Hate: 1st John 2:9b

VERSE 9: Hate

Anyone who claims to be in the light but hates a brother or sister is still in the darkness.

“Hates”: John’s metaphor of darkness is the foundation used to introduce the supreme unholy attribute of hate in the same way that his metaphor of light is the foundation used to introduce the supreme holy attribute of love. “Hate” demarcates the children of the devil, who are sons of the Murderer, and “Love” demarcates the children of God, who are sons of Life.

“Hate” (μισέω) is used especially of malicious feelings towards others (Matt. 10:22; 24:10; Luke 6:22, 27; 19:14; John 3:20) and towards the very nature of God (John 7:7; 15:18, 19, 23–25; Titus 3:3).

Quite often our modern concept of hate narrowly depicts the idea hate as vile malice or murder, but the Biblical depiction is slightly broader:

Luke 6:22 (CSB) Blessed are you when people hate you, when they exclude you, insult you, and slander your name as evil because of the Son of Man.

This series of actions expands what Jesus means when he said that people will hate Christians to include “exclusion”, “insults”, and “slander”. Jesus juxtaposes the hateful response of Satan’s children towards God’s children with the loving response of his children towards those who hate them (“exclude”, “insult”, or “slander”: see Matthew 5:43-44 for the Christian response).

John only has the kind of hate that is a perversion of God’s divine nature, holy fellowship, and truth in mind. There are forms of “hate” that John does not have in view:

Revelation 2:6 (CSB) Yet you do have this: You hate the practices of the Nicolaitans, which I also hate.

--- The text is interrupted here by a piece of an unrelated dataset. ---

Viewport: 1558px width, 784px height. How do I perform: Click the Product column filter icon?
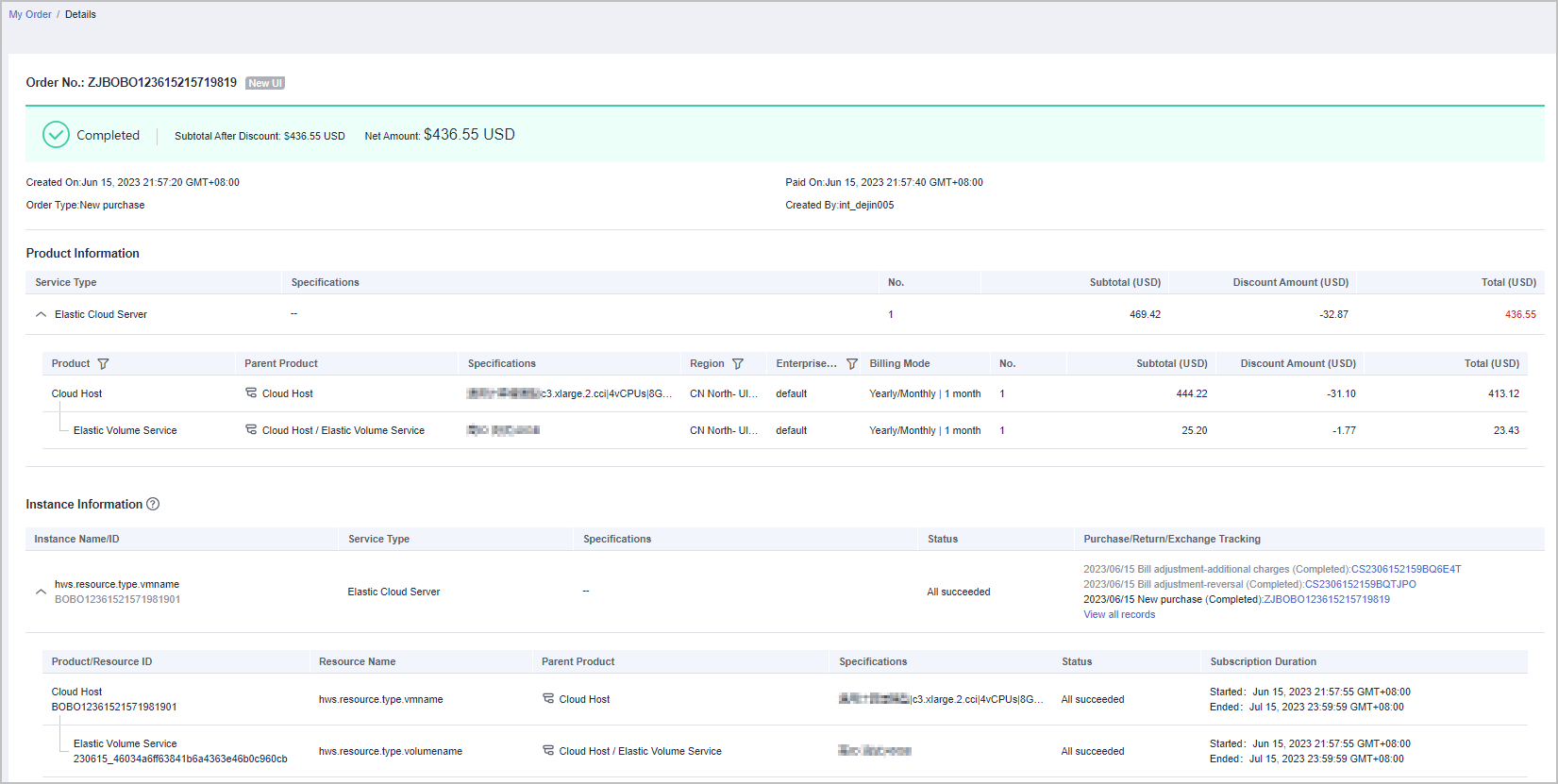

Hebrews 1:9 (CSB) You have loved righteousness and hated lawlessness; this is why God, your God, has anointed you with the oil of joy beyond your companions.

Jude 23 (CSB) save others by snatching them from the fire; have mercy on others but with fear, hating even the garment defiled by the flesh.

Luke 14:26 (CSB) “If anyone comes to me and does not hate his own father and mother, wife and children, brothers and sisters—yes, and even his own life—he cannot be my disciple.

John’s metaphor of darkness expresses those things that are perversions of the divine nature, holy fellowship, and truth of God. But God does possess holy hate, and Christ’s disciples likewise possess holy hate for “demonic deception”, “lawlessness”, “the stain of sin”, and anything that is “exalted to the place of God”.

Therefore, in this instance we must understand “hate” as the spitefully-driven failure to deny oneself for the sake of one’s brethren: even to the point of laying down one’s life for a brother or sister (John 15:13); of considering one’s own plight before your brother’s or sister’s (1 Cor 13:5); of disregarding the need of our brothers and sisters who have been robbed and afflicted (Luke 10:30–37); of despising weak brothers and sisters (Matt 18:10); of refusing to supply the physical needs of our brothers and sisters (Matt 25:42); and of making no effort to welcome and care for brothers and sisters seeking refuge, clothing, or medical help (Matt 25:43). We show hate when these failures are driven by a spiteful unwillingness to help and love our brothers or sisters in Christ.